Eppure, tra le decine di precedenti storici – anche forzati – ricollegati alla vicenda afghana (da Saigon alle Torri Gemelle) manca quello della nascita del’Isis, che presenta notevoli similitudini con il ritorno dei Talebani a Kabul.
Anche in quell’occasione, il Califfato di Abu Bakr al-Baghdadi nacque “all’improvviso” e poté contare su un ingentissimo arsenale e un esercito in larga parte formato da anni di interventi occidentali di assistenza in Iraq, convertitisi al nemico senza opporre resistenza.
Dal punto di vista degli aiuti, il principale aspetto comune alle due vicende è il fatto che si è agito in settori estremamente delicati (la formazione di nuove forze armate) facendo ampio ricorso a progetti di assistenza tecnica realizzati da contractor esterni.

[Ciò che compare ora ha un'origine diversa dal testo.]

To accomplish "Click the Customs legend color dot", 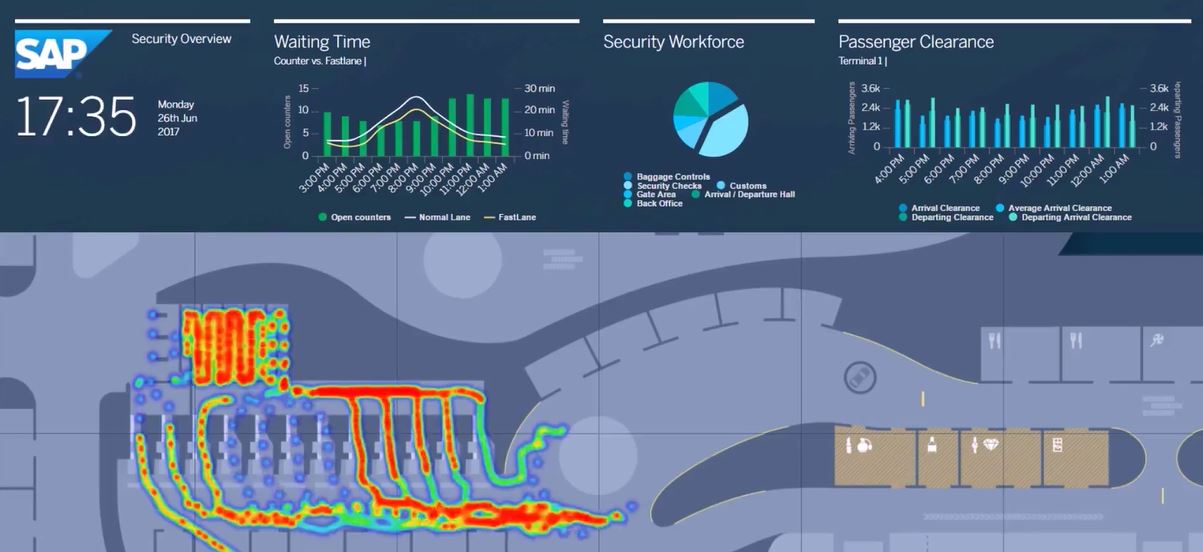I will click(x=721, y=186).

Il che ha evidenziato due importanti cause di involuzione dell’efficacia degli aiuti.
In primo luogo, entrambi i casi sono stati risultato di una diffusa cultura burocratico-amministrativa presente nei donatori che è ricorsa a un indiscriminato “trasferimento in progetto” di ogni assistenza da loro programmata, a prescindere dal settore di aiuto.
Anche in quei casi in cui sarebbe servita l’azione diretta di un soggetto istituzionale, i donatori hanno preferito affidarsi a un progetto, realizzato peraltro da attori esterni. Come a dire che davanti a un omicidio, chi ne è testimone non chiama semplicemente la polizia (il soggetto) ma organizza un progetto affidato a terzi per scovare il colpevole.

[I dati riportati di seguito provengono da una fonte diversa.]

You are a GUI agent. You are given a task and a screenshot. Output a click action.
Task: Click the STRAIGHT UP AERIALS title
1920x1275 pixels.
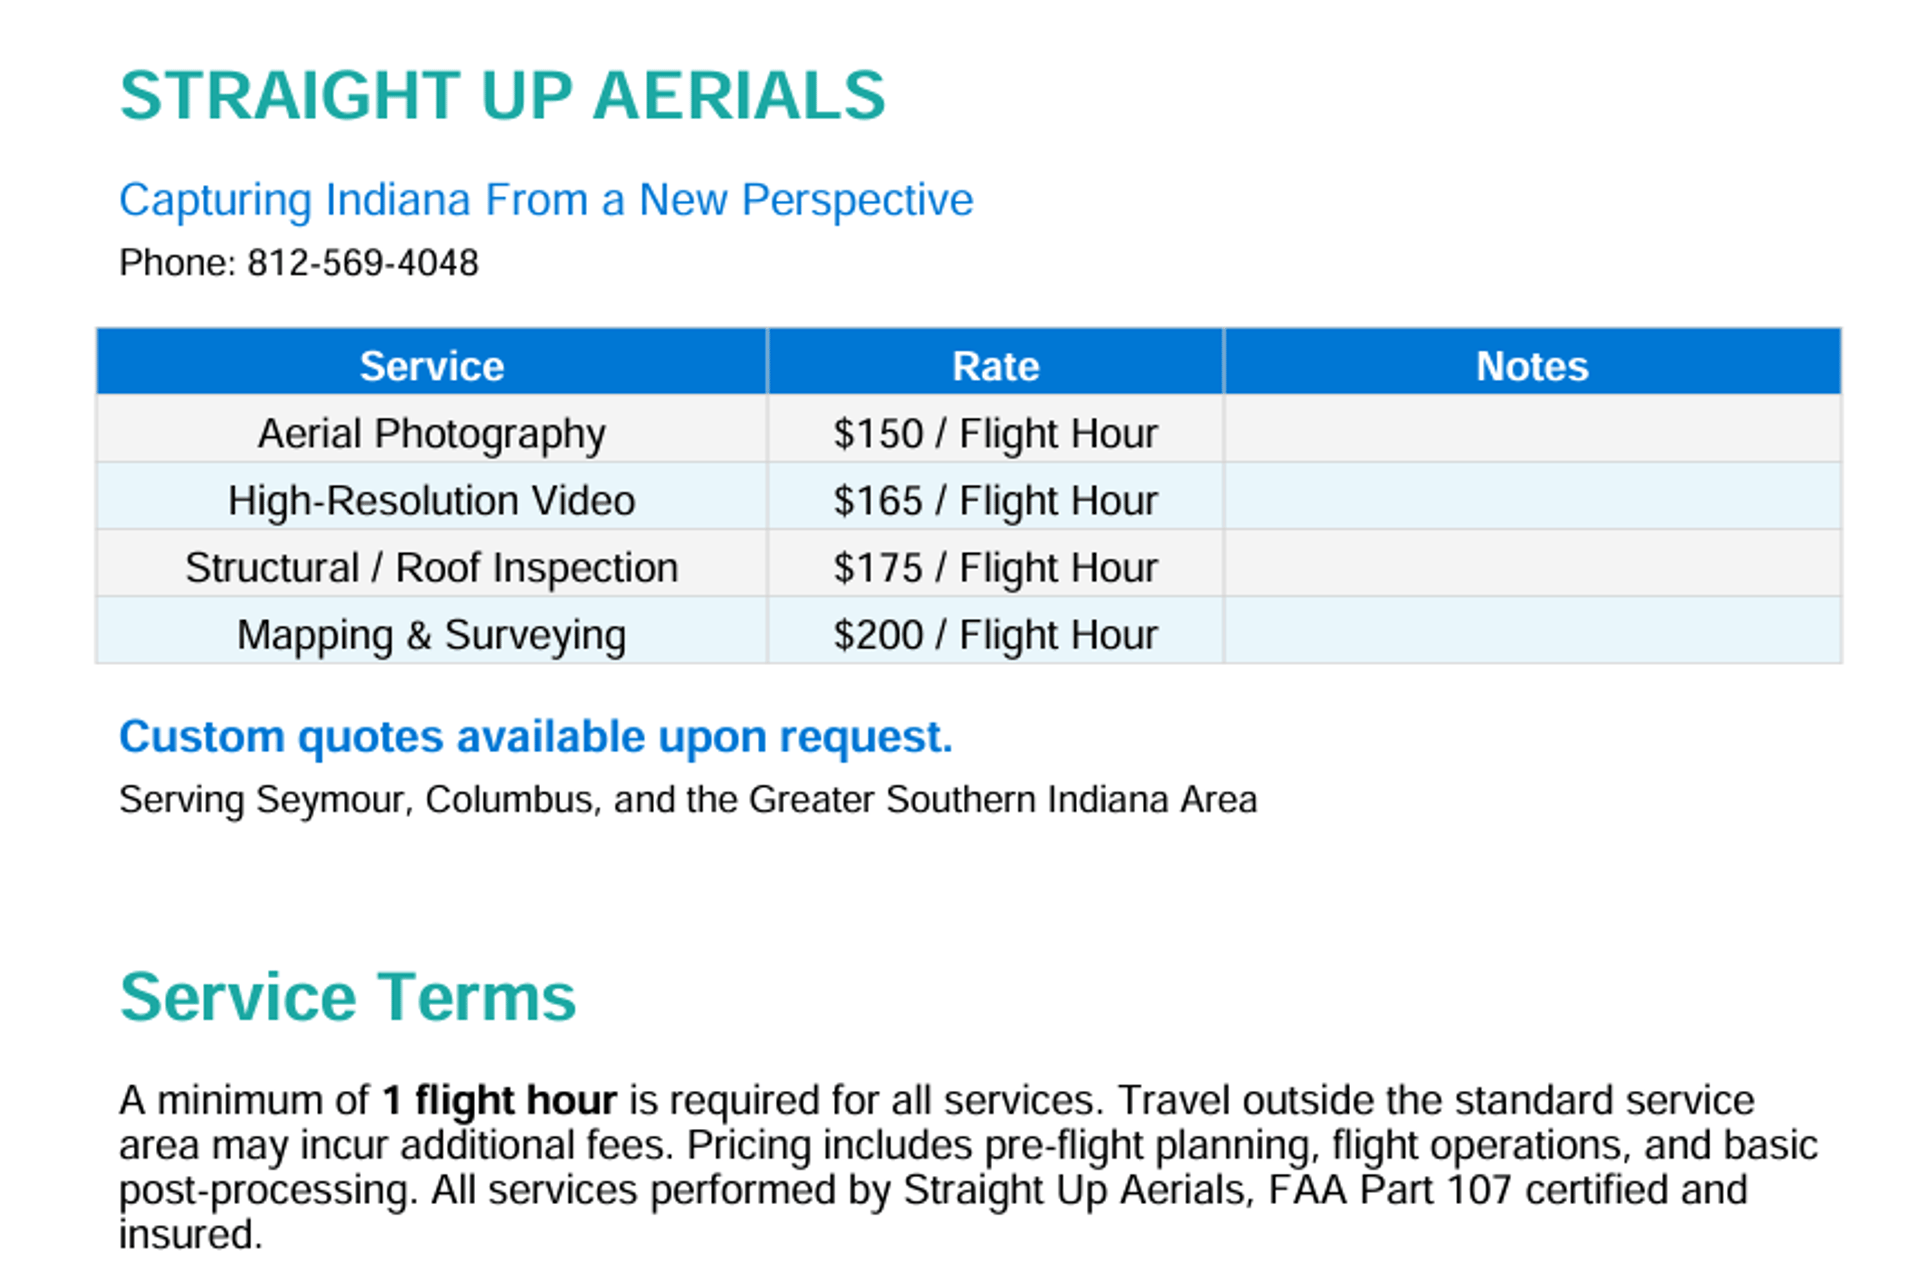click(x=502, y=96)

In secondo luogo, alla realizzazione di questi progetti sono stati messi attori privati che hanno anteposto i loro interessi diretti (ottenere marginalità/guadagni per le loro prestazioni) al raggiungimento reale degli obiettivi generali loro affidati dal donatore. Questo agire per progetti realizzati da attori privati piuttosto che per soggetti istituzionali ha indebolito l’efficacia e la sostenibilità stessa degli interventi, soprattutto quando gli aiuti hanno toccato settori cruciali dei paesi in crisi (difesa, giustizia, economia, eccetera).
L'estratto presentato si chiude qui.